*WHAT YOU SHOULD DO*:
Please filter the listing below and copy out the lines that hold "target".

*PROVIDED DATA*:
↓

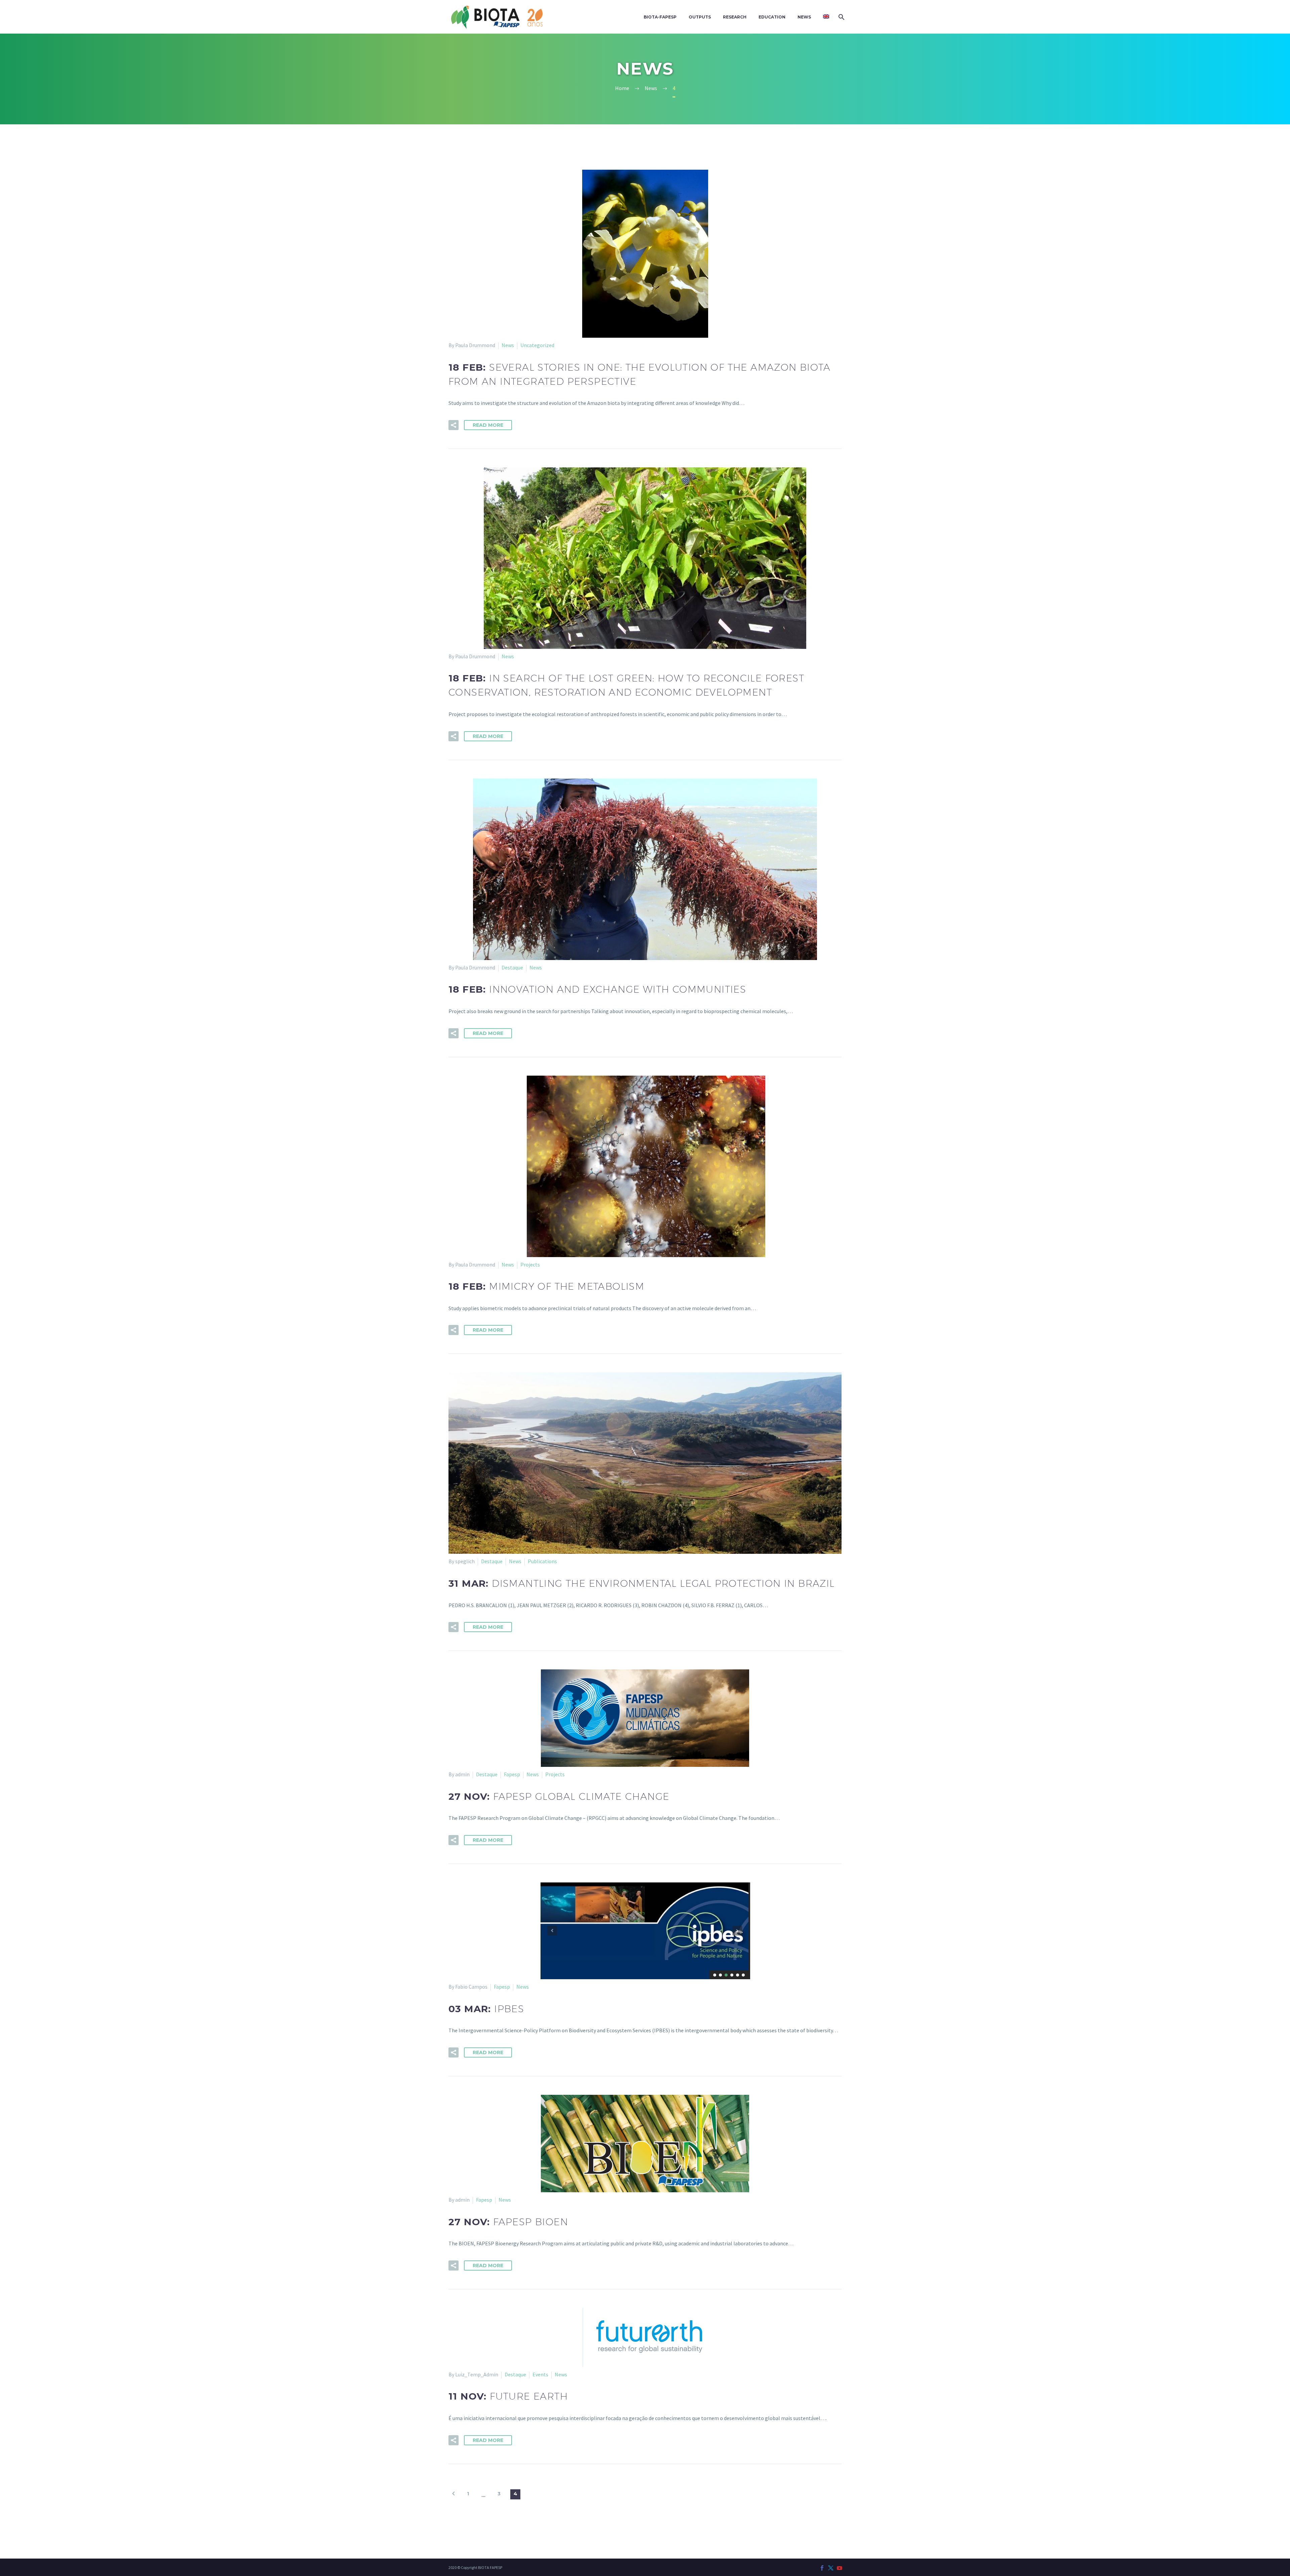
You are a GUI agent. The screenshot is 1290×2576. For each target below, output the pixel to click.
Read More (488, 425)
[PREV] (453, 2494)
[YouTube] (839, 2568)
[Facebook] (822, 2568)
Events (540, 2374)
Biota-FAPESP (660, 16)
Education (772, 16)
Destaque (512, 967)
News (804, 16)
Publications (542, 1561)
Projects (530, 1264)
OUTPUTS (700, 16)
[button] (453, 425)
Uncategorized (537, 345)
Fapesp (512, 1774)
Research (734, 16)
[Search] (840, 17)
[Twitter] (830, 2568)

↑
↓

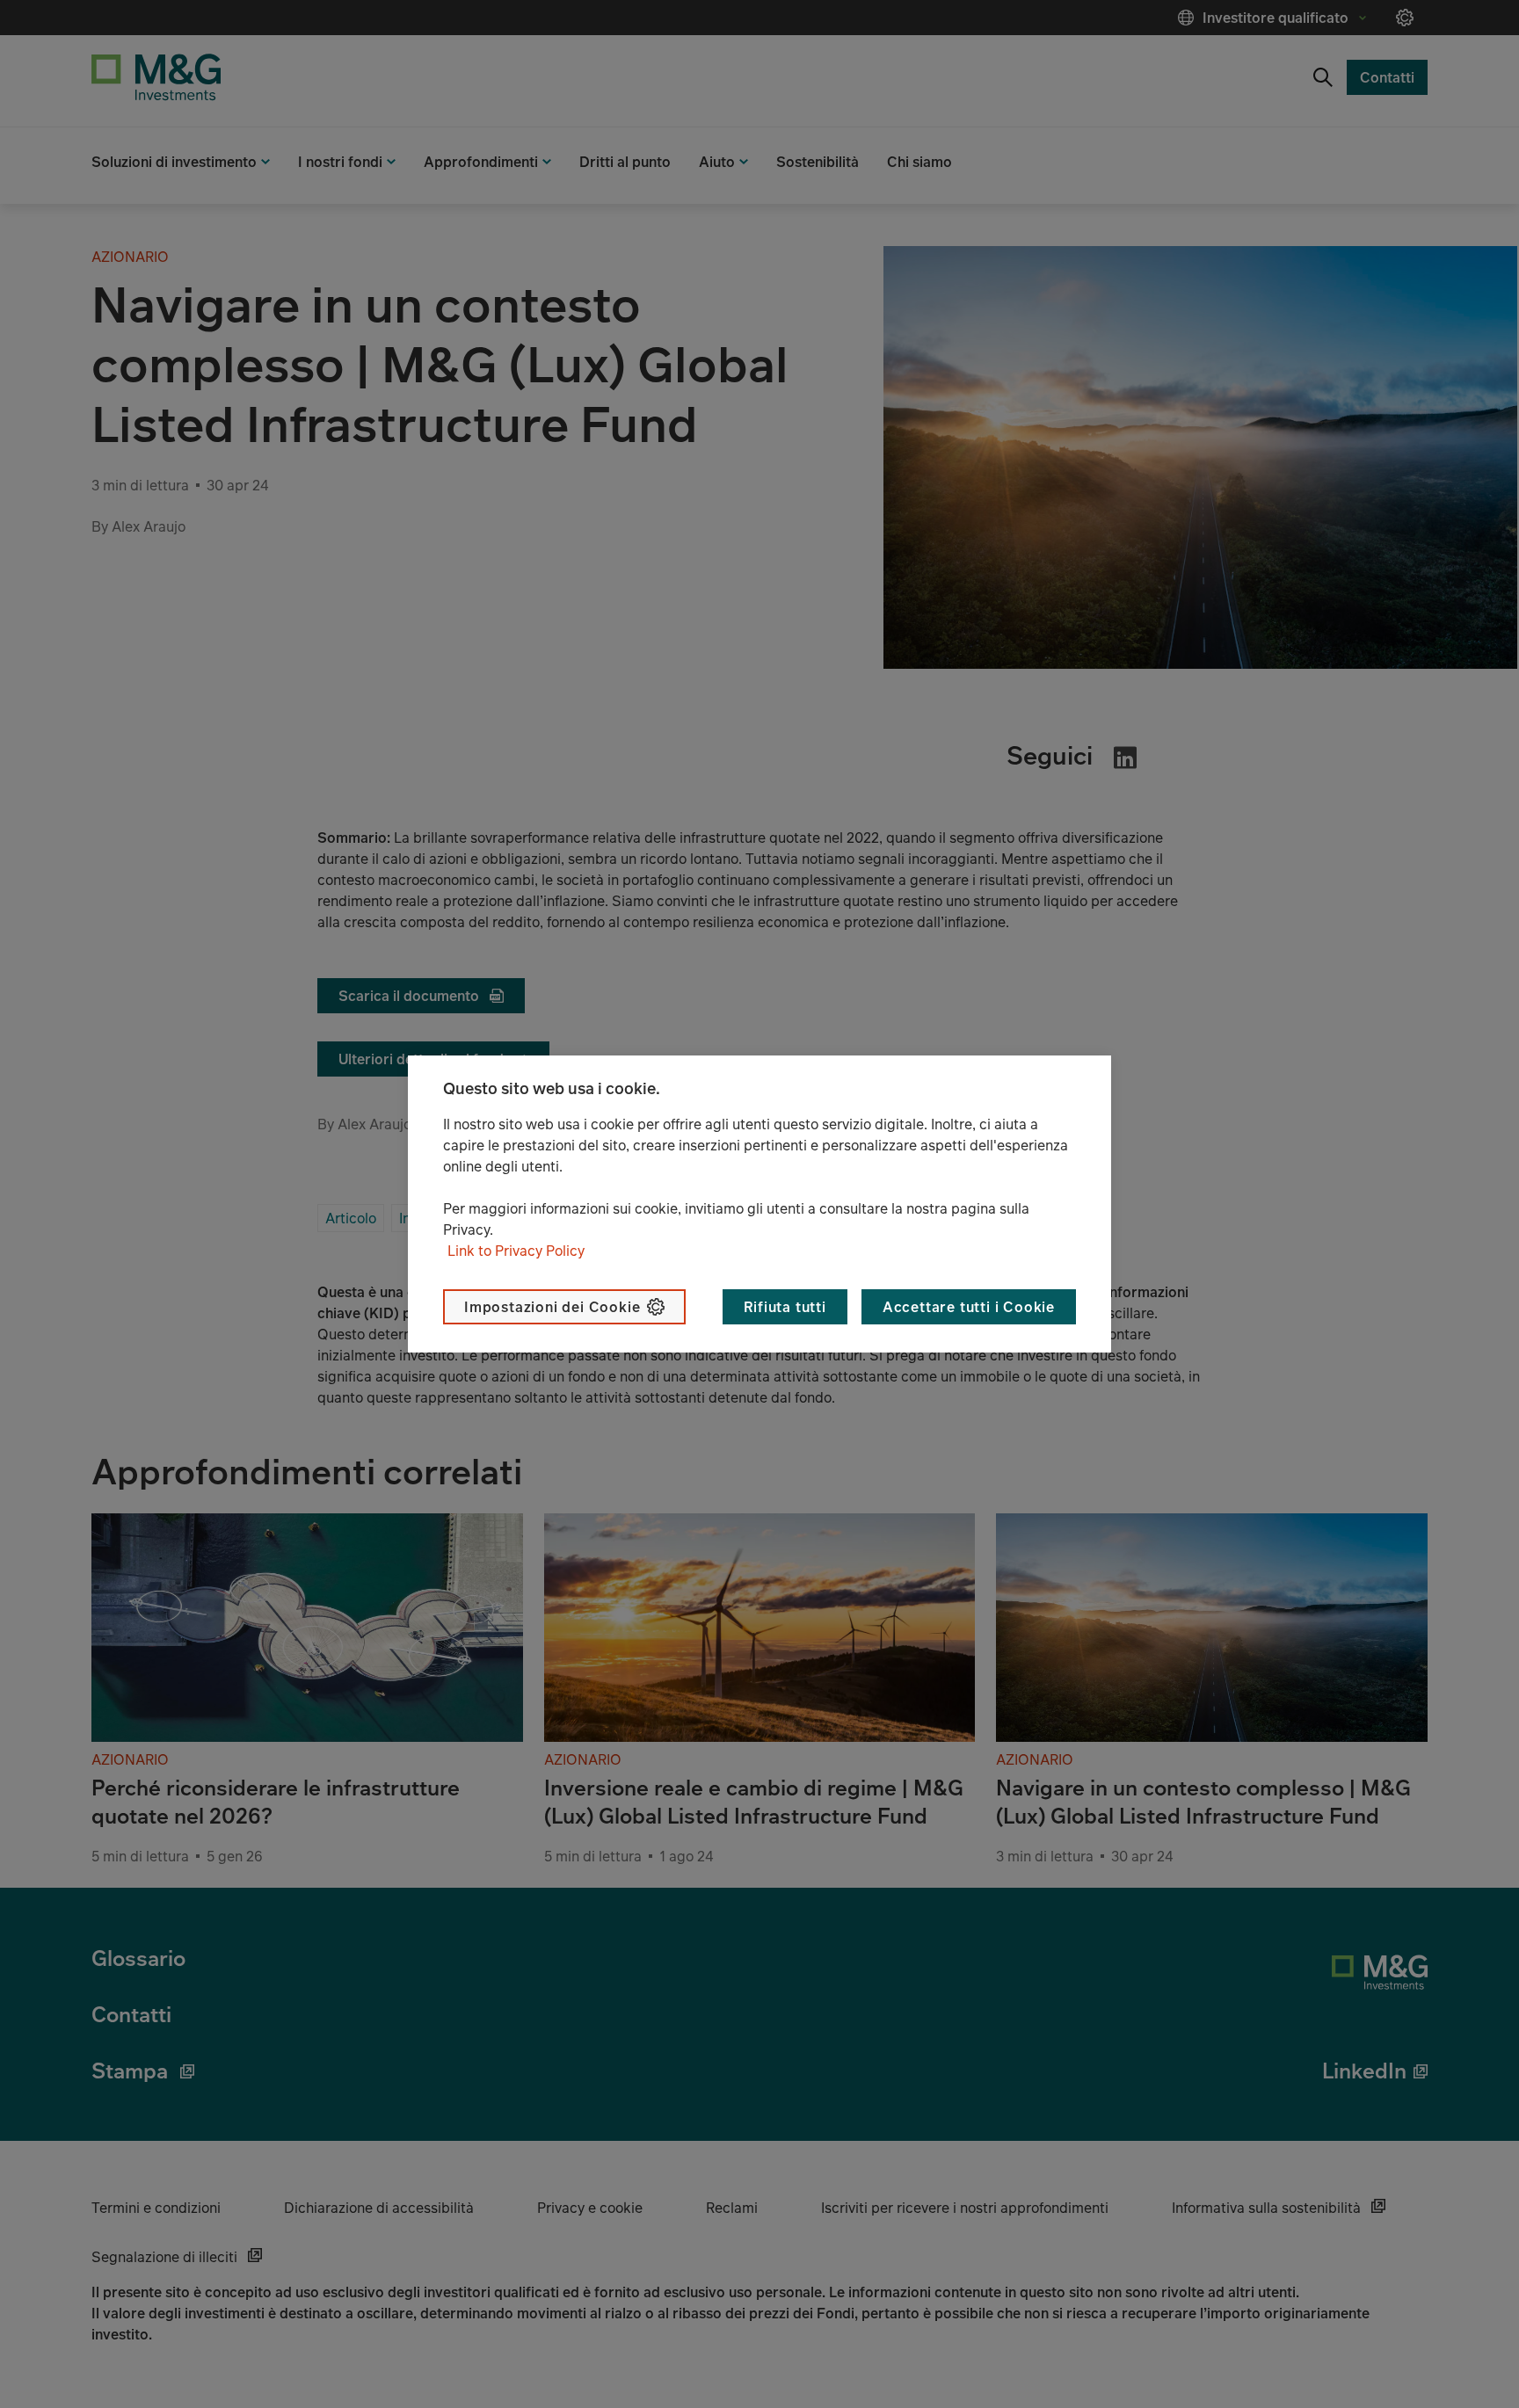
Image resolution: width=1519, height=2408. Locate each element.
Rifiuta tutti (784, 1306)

↑
↓

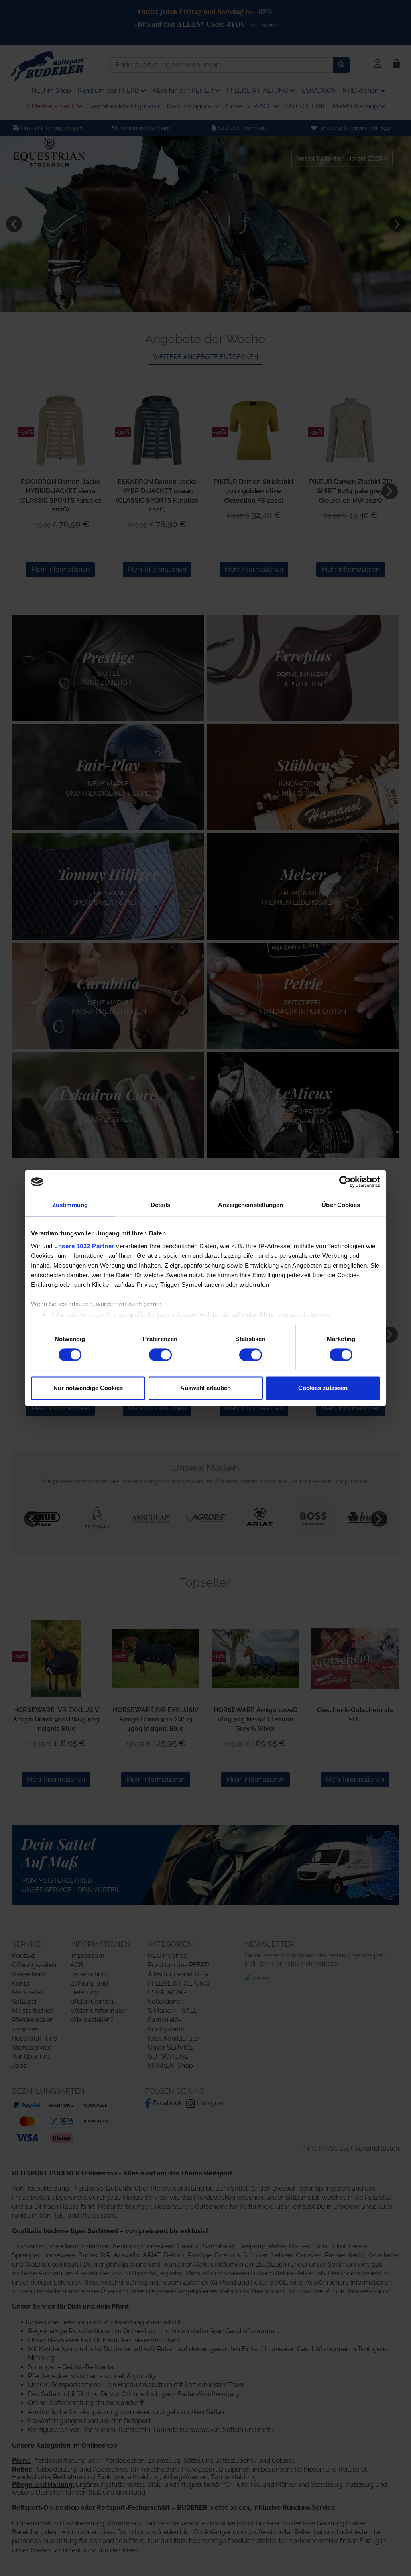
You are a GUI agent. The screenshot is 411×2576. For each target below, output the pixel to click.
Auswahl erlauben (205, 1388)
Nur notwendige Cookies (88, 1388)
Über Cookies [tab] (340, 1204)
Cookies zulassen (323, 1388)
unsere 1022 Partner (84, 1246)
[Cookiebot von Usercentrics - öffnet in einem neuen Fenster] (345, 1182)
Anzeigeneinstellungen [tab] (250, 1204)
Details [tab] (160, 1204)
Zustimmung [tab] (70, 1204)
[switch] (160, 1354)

↑

*REPLY*:
You are a GUI agent. The screenshot is 1290×2576. For each target below, output the pixel to click.
You are a GUI agent. The screenshot is 411×2576. For each target below, output the pixel to click.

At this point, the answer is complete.